### Work to complete
Reproduce the items below, swapping "heading" for "title" and leaving everything else unchanged.

### Extracted records
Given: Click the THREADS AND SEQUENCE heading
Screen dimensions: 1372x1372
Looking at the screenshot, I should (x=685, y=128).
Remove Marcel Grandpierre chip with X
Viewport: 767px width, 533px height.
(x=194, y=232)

### Exercise answer
Given: Click the THREADS AND SEQUENCE title
Screen dimensions: 1372x1372
Looking at the screenshot, I should (x=685, y=128).
Remove Marcel Grandpierre chip with X
Viewport: 767px width, 533px height.
(x=194, y=232)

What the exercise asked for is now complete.